Today's AI is built on an outdated model of biology.

Modern neuroscience has revealed that dendrites, and not neurons, are the core computational unit of biological brains. Perforated AI's artificial dendrites emulate the non-linear integration and processing capabilities of biological dendrites, allowing artificial neuron modules to perform complex computations.

By introducing artificial dendrites into existing neural networks, we unlock the ability to reduce error by 15 to 20 percent with the same neuron architectures on the same datasets. The added parameters also come with significantly higher efficiency than just adding more traditional neuron nodes. This means by starting an experiment with a reduced model, compression levels of up to 90% can be achieved while maintaining or even improving accuracy.

Start Experimenting

Our Github repository provides the ability to add artificial dendrites to PyTorch neural networks. The supplemental Perforated BackpropagationTM library boosts performance to the next level by training dendrites with our proprietary approaches rather than standard gradient descent.

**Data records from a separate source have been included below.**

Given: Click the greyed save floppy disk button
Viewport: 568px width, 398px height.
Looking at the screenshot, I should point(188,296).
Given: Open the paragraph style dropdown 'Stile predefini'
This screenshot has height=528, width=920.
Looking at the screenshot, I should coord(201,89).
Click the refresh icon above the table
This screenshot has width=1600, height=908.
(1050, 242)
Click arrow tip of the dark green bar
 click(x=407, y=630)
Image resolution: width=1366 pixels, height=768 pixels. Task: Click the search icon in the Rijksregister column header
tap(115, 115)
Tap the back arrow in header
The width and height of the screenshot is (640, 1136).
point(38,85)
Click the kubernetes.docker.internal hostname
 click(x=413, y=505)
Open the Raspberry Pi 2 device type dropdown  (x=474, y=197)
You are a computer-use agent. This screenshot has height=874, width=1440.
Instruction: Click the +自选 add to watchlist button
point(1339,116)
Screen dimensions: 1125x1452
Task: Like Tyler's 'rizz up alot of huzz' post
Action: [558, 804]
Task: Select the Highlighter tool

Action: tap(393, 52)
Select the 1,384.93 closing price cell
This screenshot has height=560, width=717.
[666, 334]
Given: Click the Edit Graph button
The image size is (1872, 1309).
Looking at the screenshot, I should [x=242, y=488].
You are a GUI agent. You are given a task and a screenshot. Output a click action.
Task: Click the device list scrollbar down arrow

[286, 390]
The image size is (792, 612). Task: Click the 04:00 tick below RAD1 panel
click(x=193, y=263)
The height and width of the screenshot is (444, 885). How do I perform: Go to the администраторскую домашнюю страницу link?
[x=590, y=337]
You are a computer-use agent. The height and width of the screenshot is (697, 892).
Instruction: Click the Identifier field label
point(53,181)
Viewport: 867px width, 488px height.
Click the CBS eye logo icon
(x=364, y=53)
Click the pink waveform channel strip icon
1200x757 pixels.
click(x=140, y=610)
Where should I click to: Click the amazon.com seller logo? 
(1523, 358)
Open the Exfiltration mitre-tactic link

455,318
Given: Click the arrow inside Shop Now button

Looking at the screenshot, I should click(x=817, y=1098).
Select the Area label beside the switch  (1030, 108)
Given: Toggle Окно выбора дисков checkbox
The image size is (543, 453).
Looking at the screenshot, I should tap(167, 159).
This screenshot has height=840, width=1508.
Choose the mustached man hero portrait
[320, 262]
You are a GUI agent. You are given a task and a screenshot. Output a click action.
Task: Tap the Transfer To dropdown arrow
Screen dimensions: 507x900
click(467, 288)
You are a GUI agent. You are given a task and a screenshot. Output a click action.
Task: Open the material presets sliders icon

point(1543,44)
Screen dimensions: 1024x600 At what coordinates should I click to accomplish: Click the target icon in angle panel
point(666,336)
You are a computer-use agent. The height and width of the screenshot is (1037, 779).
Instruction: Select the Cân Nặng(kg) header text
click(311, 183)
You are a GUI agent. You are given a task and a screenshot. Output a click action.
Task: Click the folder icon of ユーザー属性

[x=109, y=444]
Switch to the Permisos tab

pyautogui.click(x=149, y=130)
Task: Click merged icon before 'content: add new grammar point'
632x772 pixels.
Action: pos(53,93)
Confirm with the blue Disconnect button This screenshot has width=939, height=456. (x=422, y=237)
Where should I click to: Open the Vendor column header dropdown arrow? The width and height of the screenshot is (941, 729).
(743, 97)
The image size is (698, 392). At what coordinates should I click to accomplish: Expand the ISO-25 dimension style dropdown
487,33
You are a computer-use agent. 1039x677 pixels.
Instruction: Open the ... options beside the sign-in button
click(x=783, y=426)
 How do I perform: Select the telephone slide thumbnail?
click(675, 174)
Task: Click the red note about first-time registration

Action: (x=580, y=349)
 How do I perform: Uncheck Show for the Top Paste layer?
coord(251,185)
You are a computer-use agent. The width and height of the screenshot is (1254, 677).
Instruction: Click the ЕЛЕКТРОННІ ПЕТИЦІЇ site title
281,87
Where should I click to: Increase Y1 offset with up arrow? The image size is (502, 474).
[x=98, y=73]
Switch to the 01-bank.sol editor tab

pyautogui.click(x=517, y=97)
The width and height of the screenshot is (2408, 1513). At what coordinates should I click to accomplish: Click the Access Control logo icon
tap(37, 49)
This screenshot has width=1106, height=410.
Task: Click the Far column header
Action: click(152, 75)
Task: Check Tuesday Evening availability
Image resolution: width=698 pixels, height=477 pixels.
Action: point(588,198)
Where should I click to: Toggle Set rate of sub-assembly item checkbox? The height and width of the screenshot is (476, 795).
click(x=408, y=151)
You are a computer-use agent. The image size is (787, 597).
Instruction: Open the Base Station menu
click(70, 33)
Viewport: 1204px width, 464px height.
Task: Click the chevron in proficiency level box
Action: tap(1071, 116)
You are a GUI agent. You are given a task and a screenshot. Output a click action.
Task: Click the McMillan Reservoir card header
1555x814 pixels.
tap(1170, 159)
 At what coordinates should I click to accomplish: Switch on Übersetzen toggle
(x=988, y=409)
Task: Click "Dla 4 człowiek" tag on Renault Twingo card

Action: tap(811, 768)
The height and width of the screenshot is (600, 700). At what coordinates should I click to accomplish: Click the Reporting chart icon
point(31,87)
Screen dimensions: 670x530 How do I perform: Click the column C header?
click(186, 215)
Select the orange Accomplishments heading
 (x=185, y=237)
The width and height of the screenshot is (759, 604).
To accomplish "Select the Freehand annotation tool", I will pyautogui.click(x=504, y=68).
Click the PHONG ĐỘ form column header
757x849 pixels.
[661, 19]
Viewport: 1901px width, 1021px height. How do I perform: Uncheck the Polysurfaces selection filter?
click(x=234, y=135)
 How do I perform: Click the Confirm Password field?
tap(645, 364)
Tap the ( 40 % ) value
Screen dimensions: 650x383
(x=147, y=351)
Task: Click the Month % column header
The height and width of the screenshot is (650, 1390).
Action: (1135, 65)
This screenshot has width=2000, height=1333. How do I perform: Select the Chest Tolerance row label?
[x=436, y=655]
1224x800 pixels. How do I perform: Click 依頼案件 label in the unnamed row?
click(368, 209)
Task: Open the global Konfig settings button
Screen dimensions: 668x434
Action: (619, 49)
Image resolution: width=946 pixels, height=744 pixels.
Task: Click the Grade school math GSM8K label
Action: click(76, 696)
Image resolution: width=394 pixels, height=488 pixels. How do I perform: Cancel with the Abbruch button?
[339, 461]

Much current research in this space shows the significant impact of leveraging modern neuroscience to improve modern AI with this method. However, other research either does not contain open source implementations, or only provides the exact architecture for the exact experiments in their project. Other research also only discusses training dendrites with standard backpropagation, missing the improvements achievable by alternative dendritic learning rules.

With under an hour of coding you can add dendrites to any existing PyTorch project and advance your own research by joining us on the cutting edge of ML theory.

Unlock AI 2.0 with Perforated BackpropagationTM

Perforated AI's critical breakthroughs in artificial dendrites form the basis of our patented technologies.

Minimal Coding Required

Perforated BackpropagationTM leverages functionality of biological dendrites by introducing a new kind of dendrite-enhanced artificial neuron. These neurons function as plug and play replacements for existing neurons and can be added to any PyTorch learning system. Including dendrites in this way allows each neuron to maintain the same role it had in the original network, and by empowering each neuron with improved performance for its original role, Perforated BackpropagationTM empowers the network as a whole to achieve unprecedented results with under an hour of coding.

Keep Your Architecture

These new architectures remain the same as the old ones, with each neuron in the system passing data forward between neurons and passing error backwards between neurons. However, in the new architectures each neuron also receives a set of artificial dendrites which are outside of the system. These dendrites stand apart, completely removed from the neuron-to-neuron error signaling, while still providing support to empower each neuron during the forward processing of data.

Full Data Privacy

Our open source and paid offerings both exist as downloadable libraries that can be run entirely offline. Our offering is a tool for you to use, not a SAAS platform where you need to risk the privacy of your data or your code. We empower you to make your own networks better, without introducing any additional risks to security

Advance Years in Minutes

By working with your original systems you will retain the benefits from your previous research, while boosting existing models a powerful step further. This enables you to achieve results today that might be years away without dendritic optimization.

Perforated Backpropagation

This figure shows one non-limiting implementation of how dendrites can plug into traditional neural networks with Perforated BackpropagationTM. Neuron Learning shows how neurons can train after dendrites have been added. Dendrite Training shows how dendrites receive a learning signal perforated from the error a neuron has calculated. Our patent protected algorithm enables dendrite modules to learn using that learning signal and any alternative ML method. In the open source option nodes exist in the same locations, but with typical connectivity and standard backpropagation for the forward and backward steps. This means new dendrites follow the same learning rules as if they were more neurons simply in a dendrite inspired architecture, providing substantial benefits while Perforated BackpropagationTM unlocks even more transformative results.